Она опять залилась слезами и принялась горестно раскачиваться:
— Тяжело-то ка-ак… Тяжело просыпаться. Он все время снится и объясняет, что не умер, а уехал. Далеко куда-то, а ни в какой не Берлин. И он так горячо меня в этом убеждает! Я просыпаюсь в полной уверенности, что так оно и есть…
* * *
Выйдя из театра, я непроизвольно стала озираться в поисках какой-нибудь кофейни: требовалось переварить услышанное. То, что Крутилов мог решить все бросить и уехать, казалось абсурдом. Все это чушь, и два театра равноценно совмещать нельзя — значит, речь шла об уничтожении крутиловского театра и создании нового. За границей. Невероятно, это все меняет. Погруженная в свое, я побрела на противоположную сторону улицы и буквально уткнулась в мага Бернаро, выросшего из-под земли, как и положено колдунам.
— У вас что-то случилось?
В его голосе чувствовалось неподдельное участие, и, улыбнувшись, я покачала головой.
— Садитесь в машину, вы устали, — приказал он, и, не дожидаясь ответа, взял меня за руку, усадил в джип и резко тронулся с места.
— Откуда вы взялись?
— Артур.
— Откуда вы взялись, Артур?
— У меня есть волшебное зеркало.

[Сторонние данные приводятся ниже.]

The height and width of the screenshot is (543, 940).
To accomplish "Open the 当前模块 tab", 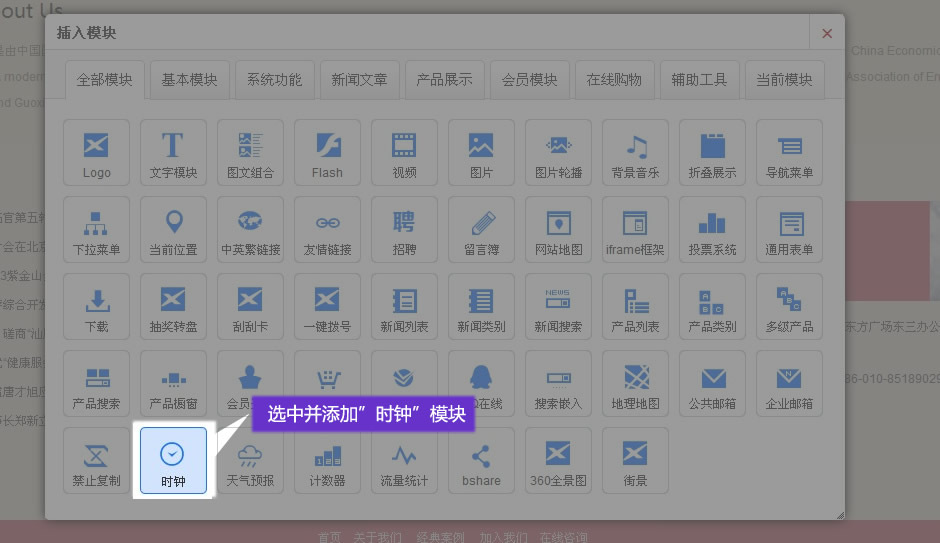I will pos(784,80).
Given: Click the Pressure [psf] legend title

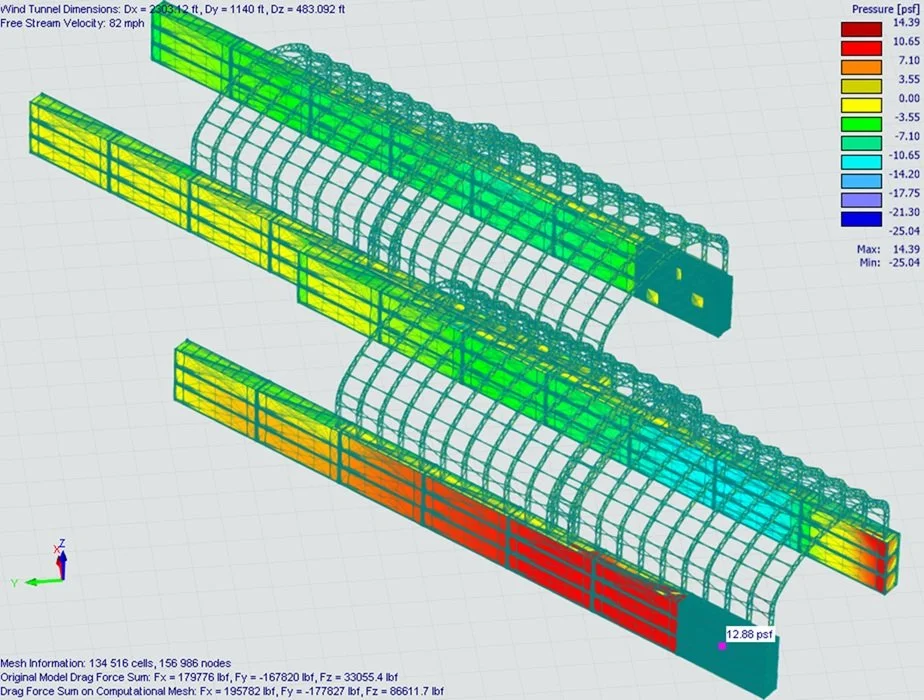Looking at the screenshot, I should (x=886, y=7).
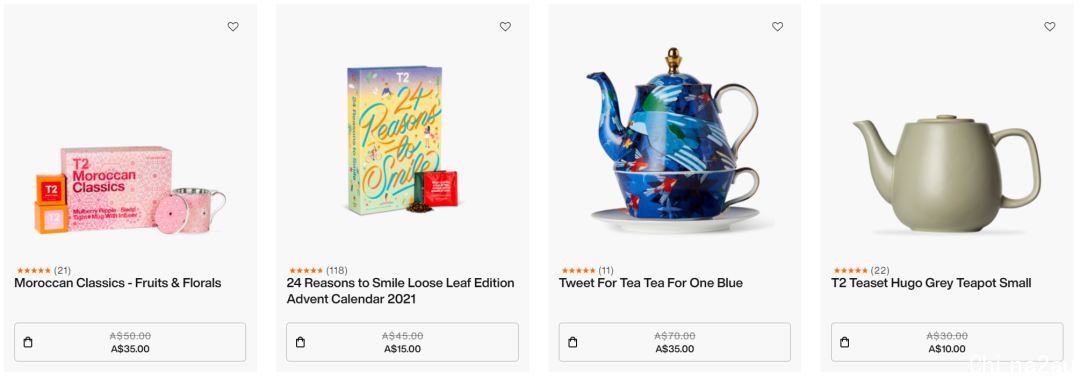Click the 118 reviews star rating
1080x377 pixels.
point(318,270)
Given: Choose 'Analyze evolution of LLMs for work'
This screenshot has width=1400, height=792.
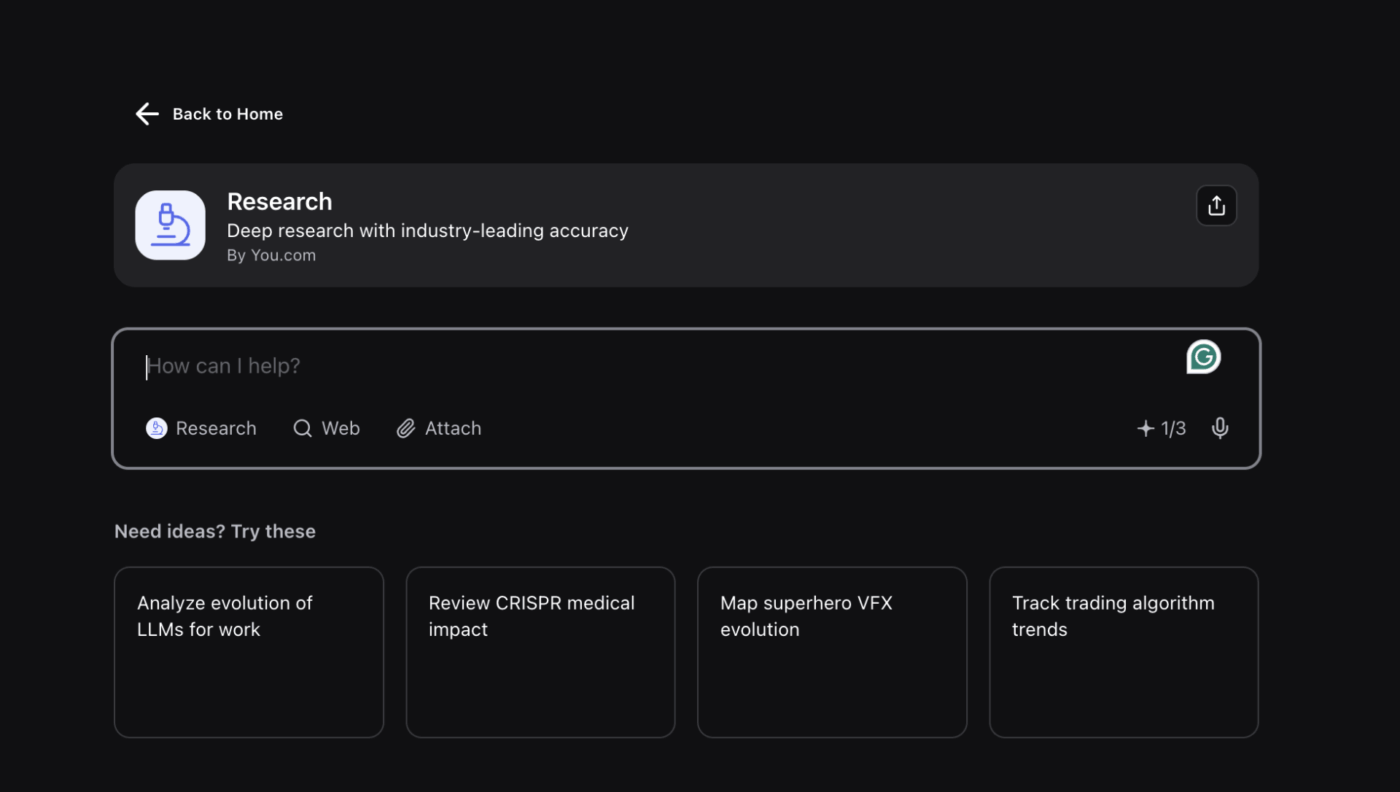Looking at the screenshot, I should point(249,652).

Которое показывает все на свете. Я посмотрел и вижу: вы в театре, расследуете смерть Крутилова. Что, я прав?
— Показывает все-все-все? И знает, что случилось и случится?
— Ах, Лиза, не расстраивайтесь так. Ведь свято место пусто не бывает.

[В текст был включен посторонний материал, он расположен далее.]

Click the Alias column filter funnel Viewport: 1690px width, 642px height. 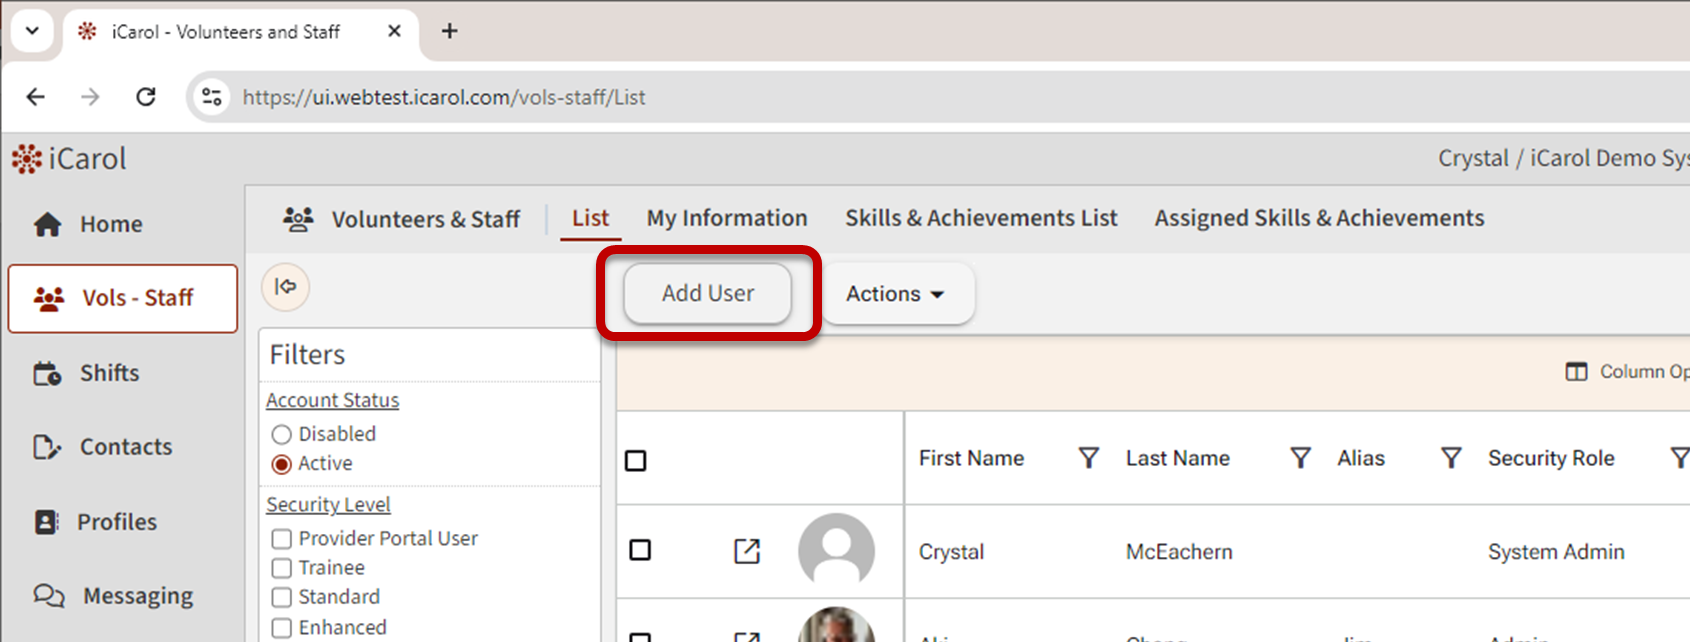coord(1450,458)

— Не в этом дело. Я хочу понять. Концы не вяжутся с концами.
— Может, не те концы?
— Куда мы едем? Я хочу домой.
— Опять домой… Вас кто-то ждет?
— Артур.
— Ну, хорошо, домой. Домой ко мне.
— Мы так не договаривались.
— А вот это неправда. Мы именно что договаривались, Лиза.

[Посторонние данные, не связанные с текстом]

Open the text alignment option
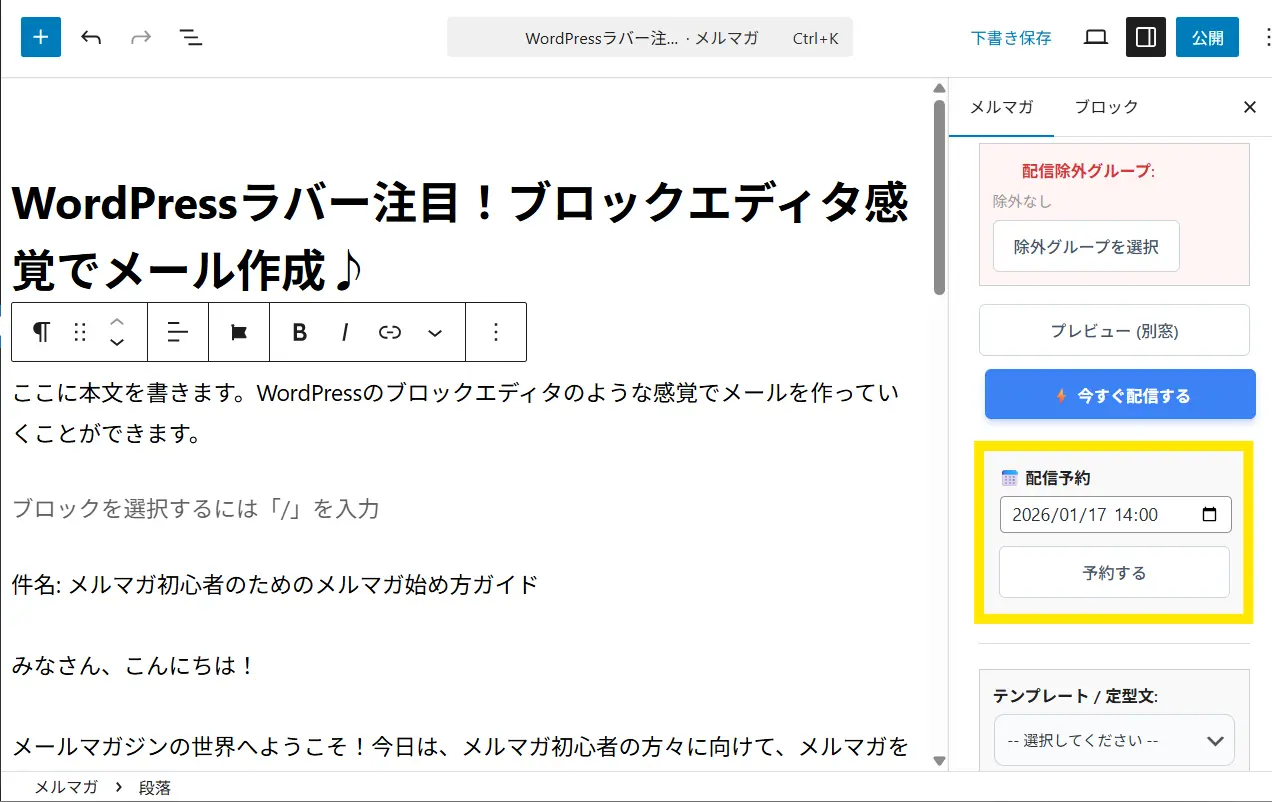This screenshot has height=802, width=1272. pos(178,332)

— А, может, посидим в кафе?
— Я не очень дружу с общественным питанием. Точнее, не переношу его совсем. За редкими исключениями.
— А на гастролях?
— Там — тем более.
— У вас есть волшебный горшочек, который готовит?
— Горшочек, вари! Что-то вроде того. Значит, я сам себе горшочек.
Бернаро рассмеялся и поставил диск Градского. Вслушиваясь в незнакомые арии, я и не заметила, как мы выехали из города и с огромной скоростью помчались по гладкому шоссе, на котором почти не оказалось машин. Промелькнули пакгаузы и заводы, пошли окраины, и сразу за мостом через Чусовую открылась роскошная панорама с холмами и долинами, уходящие к синему горизонту.